Erfahrungen mit Lecithin

Ergänzende Wege zur "normalen" Medizin.

Erfahrungen mit Lecithin

Beitragvon Virgi » Mo 4. Dez 2017, 17:32

Hallo zusammen,

da ich meine Fragen und Erfahrungen bzgl. Lecithin gerne teilen würde, und dies bisher in dem Beitrag "Lecithin was gibt es neues" getan habe, hier nun doch mal ein eigener Beitrag.
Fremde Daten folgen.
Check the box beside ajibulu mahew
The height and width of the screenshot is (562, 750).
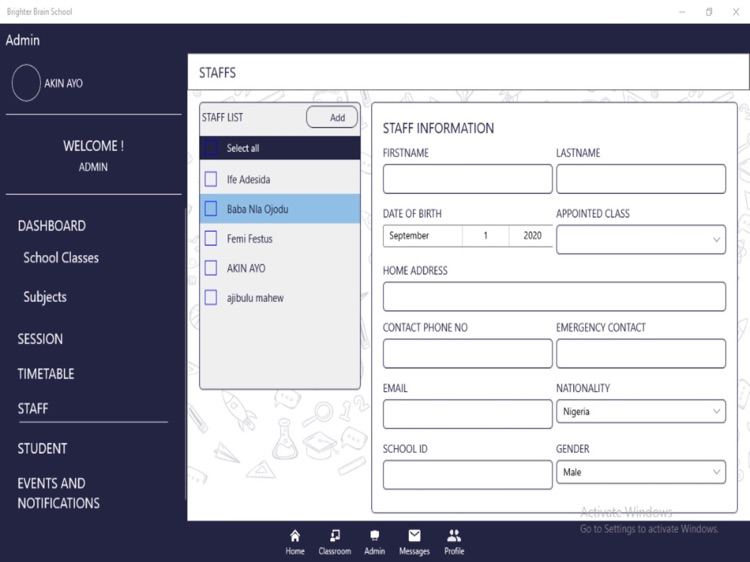(x=211, y=297)
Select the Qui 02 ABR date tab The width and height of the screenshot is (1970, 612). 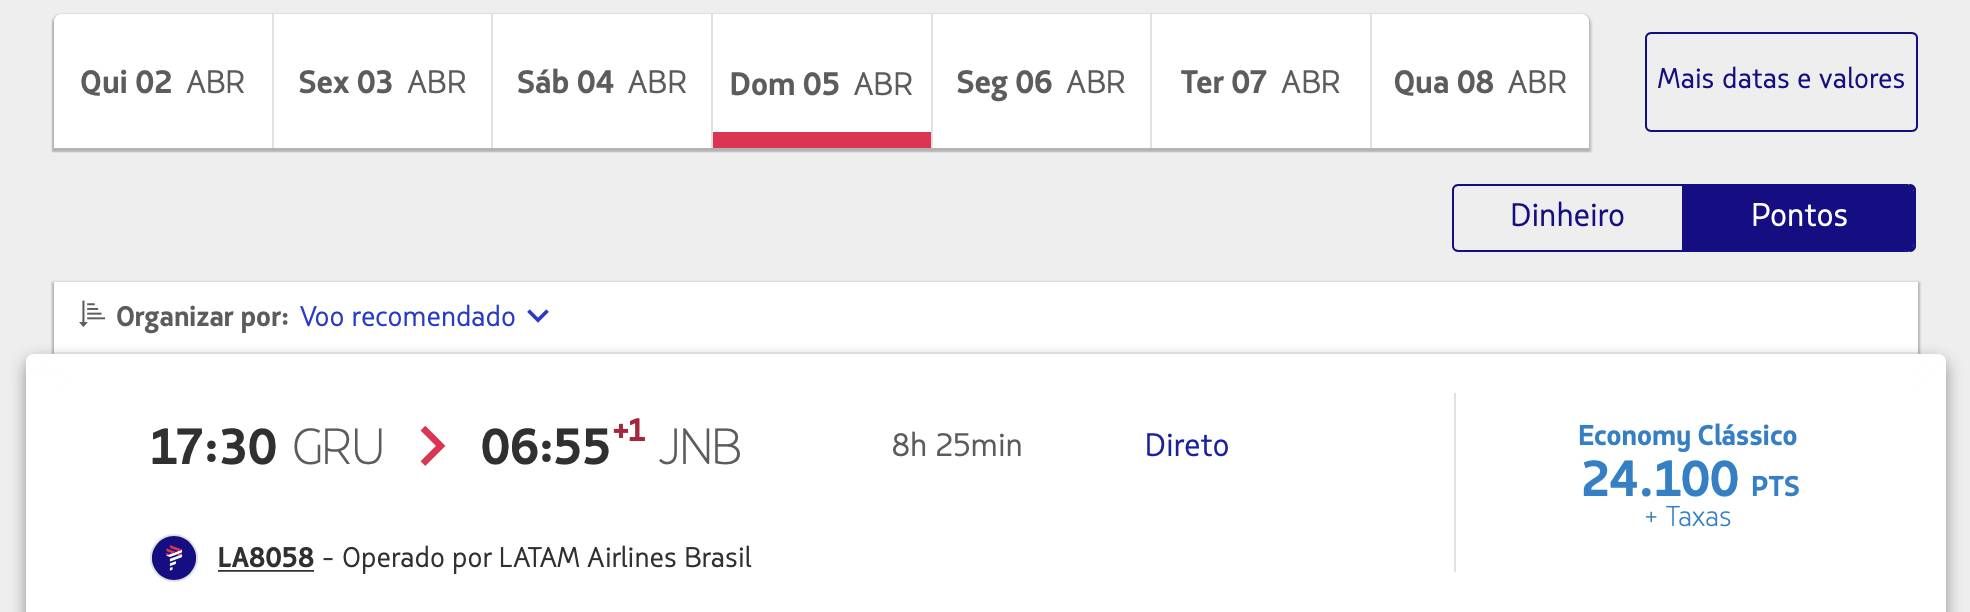pos(163,82)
Gibt es jemand der gute Erfahrungen mit Lecithin hat und hier berichten kann?
Ich selber nehme jetzt seit knapp 5 Wochen Lecithin - Ei - Granulat. Am Anfang hatte ich das Gefühl das es mir etwas bringt, obwohl es ja erst nach einiger Zeit wirken soll, hatte ich nach Einnahme endlich nicht mehr das Gefühl der unvollständigen Stuhlentleerung. Aber eben nur Anfangs.
Langsam habe ich das Gefühl, das ich wie Sodbrennen davon bekomme. Ein paar Blähungen sind dabei gar keine Frage aber das stört nicht weiter. Trotzdem habe ich das Gefühl, das das Lecithin mir nicht wirklich gut tut.
Als ich mit der Einnahme angefangen habe war ich bei 3 mg Pred (2 Wochen lang) und schon 4 Wochen lang unter 10 mg. Dann 4 Tage nach der ersten Einnahme musste ich wieder hoch.
Und inzwischen bin ich wieder bei 40mg. Leider kann man ja nicht sagen das es darauf zurück zu führen ist, aber naja irgendwie hab ich schon das Gefühl das es dort einen Zusammenhang gibt.
Von den Soja-Lecithin Kapsel habe ich übrigens Durchfall bekommen.
Hat jemand bereits ähnliche Erfahrungen gemacht? Ich möchte es nicht einfach Abrechen, da es ja eig erst nach 2 Monaten wirken soll, jedoch wie gesagt hab ich das Gefühl es ist vielleicht doch nicht die optimale Lösung.

Ansonsten hat jemand Erfahrungen das Lecithin zu Aza oder Puri dazu zu nehmen?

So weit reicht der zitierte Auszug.